Chevron's corporate headquarters are located in a 92-acre campus in San Ramon, California. The company moved there in 2002 from its earlier headquarters at 555 Market Street in San Francisco, California, the city where it had been located since its inception in 1879. Chevron also operates from office towers in Houston, Texas, where it purchased 1500 Louisiana Street and 1400 Smith Street, the former headquarters of failed Texas energy giant Enron. Chevron is also planning a new office tower in downtown Houston next to its existing properties at 1600 Louisiana Street. The building will stand 50-stories and 832 feet. Upon completion, it will be the fourth tallest building in Houston and the first 50-story building constructed there in nearly 30 years.
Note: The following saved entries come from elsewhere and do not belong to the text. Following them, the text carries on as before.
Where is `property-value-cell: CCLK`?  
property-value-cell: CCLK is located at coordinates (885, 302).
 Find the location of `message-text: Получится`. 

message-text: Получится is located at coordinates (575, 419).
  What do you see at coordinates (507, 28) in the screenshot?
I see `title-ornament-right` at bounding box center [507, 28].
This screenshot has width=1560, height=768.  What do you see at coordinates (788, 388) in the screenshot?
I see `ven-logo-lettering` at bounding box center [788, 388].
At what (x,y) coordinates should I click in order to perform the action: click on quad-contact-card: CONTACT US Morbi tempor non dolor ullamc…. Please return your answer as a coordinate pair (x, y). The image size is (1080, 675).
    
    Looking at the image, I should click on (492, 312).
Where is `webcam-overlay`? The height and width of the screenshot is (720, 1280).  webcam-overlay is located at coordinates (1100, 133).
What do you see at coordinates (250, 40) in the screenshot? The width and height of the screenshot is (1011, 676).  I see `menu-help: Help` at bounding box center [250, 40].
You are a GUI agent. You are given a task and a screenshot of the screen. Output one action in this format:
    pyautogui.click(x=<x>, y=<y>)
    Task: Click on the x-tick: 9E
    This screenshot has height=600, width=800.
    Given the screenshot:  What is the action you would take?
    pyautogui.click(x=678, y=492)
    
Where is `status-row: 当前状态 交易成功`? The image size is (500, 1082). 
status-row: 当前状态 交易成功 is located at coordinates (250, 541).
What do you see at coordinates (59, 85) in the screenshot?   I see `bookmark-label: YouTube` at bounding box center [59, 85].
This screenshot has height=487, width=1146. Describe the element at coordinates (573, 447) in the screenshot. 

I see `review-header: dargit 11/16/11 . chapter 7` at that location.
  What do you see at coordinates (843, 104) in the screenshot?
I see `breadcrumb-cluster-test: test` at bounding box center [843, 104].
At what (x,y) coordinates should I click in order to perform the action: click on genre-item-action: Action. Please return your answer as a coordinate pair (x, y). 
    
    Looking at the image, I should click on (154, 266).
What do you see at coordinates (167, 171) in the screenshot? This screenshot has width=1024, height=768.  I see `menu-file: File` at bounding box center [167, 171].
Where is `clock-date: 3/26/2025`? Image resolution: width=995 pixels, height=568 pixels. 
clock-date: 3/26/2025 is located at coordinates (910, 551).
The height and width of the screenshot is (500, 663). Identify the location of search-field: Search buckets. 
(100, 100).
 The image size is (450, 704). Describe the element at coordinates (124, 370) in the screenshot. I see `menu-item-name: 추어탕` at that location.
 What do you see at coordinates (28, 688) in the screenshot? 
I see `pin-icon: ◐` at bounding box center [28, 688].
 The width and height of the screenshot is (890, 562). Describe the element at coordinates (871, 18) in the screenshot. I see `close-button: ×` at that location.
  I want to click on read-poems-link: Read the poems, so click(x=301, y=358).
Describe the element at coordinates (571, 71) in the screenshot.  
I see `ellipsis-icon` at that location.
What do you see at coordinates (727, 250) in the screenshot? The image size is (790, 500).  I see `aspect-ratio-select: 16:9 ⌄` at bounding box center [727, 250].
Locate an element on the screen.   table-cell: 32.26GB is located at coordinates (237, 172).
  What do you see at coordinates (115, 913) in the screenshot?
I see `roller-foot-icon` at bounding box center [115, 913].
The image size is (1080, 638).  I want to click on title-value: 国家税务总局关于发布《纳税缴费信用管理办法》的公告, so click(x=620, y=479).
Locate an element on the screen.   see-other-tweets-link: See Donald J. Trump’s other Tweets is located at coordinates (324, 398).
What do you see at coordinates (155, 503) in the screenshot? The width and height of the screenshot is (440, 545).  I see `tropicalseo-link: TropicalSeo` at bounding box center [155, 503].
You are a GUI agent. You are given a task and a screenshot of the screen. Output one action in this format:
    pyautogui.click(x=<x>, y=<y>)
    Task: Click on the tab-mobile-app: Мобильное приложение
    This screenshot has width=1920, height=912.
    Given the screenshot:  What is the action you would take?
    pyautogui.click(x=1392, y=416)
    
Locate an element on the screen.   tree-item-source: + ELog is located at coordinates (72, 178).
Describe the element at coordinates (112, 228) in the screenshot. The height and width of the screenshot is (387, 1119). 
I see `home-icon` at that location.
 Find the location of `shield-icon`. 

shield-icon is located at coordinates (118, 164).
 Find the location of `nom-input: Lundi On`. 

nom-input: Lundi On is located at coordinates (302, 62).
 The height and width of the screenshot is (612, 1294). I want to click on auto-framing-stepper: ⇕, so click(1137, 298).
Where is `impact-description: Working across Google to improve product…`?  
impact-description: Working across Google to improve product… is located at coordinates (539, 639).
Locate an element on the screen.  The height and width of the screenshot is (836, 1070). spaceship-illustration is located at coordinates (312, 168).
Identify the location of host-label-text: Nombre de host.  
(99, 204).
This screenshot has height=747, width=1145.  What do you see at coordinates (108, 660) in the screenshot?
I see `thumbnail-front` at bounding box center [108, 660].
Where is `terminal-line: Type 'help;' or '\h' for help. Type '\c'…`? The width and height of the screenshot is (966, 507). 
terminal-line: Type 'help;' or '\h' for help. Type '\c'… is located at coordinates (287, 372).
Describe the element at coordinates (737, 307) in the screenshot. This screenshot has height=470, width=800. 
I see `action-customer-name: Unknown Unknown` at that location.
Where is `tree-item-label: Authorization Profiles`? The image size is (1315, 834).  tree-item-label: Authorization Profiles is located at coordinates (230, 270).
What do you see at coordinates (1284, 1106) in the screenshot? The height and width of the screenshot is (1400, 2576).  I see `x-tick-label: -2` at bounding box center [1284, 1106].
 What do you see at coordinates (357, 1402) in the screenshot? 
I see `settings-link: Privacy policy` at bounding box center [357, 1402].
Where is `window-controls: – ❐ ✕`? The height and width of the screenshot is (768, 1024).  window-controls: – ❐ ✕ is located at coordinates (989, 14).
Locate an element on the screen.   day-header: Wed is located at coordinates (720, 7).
United States refineriesU.S. Clean Air Act settlements following Hazardous Releases from Chevron Refineries

The United States Environmental Protection Agency, along with the United States Department of Justice, and the Mississippi Department of Environmental Quality came to a settlement with Chevron for safety improvements for all its refineries in the United States due to claims of provisions of the Clean Air Act being violated by releasing hazardous chemicals. The investigation by the EPA was initiated by a fire that occurred on August 6, 2012, that involved high-temperature hydrocarbons being released. During the investigation in 2013, two other hazardous chemical related incidents happened at separate refineries, including an explosion and a fire in Pascagoula, Mississippi, and a rupture in El Segundo, California. There were also claims made under the Comprehensive Environmental Response, Compensation and Liability Act, and the Emergency Planning Community Right-to-Know Act, which were all resolved in the same settlement action. This lawsuit was the first time the United States and a state has partnered to enforce these acts. These settlements required improvements in refinery inspections and replacement of pipes at the Richmond, CA refinery, integrity operating windows, and better emergency prevention and response training for employees.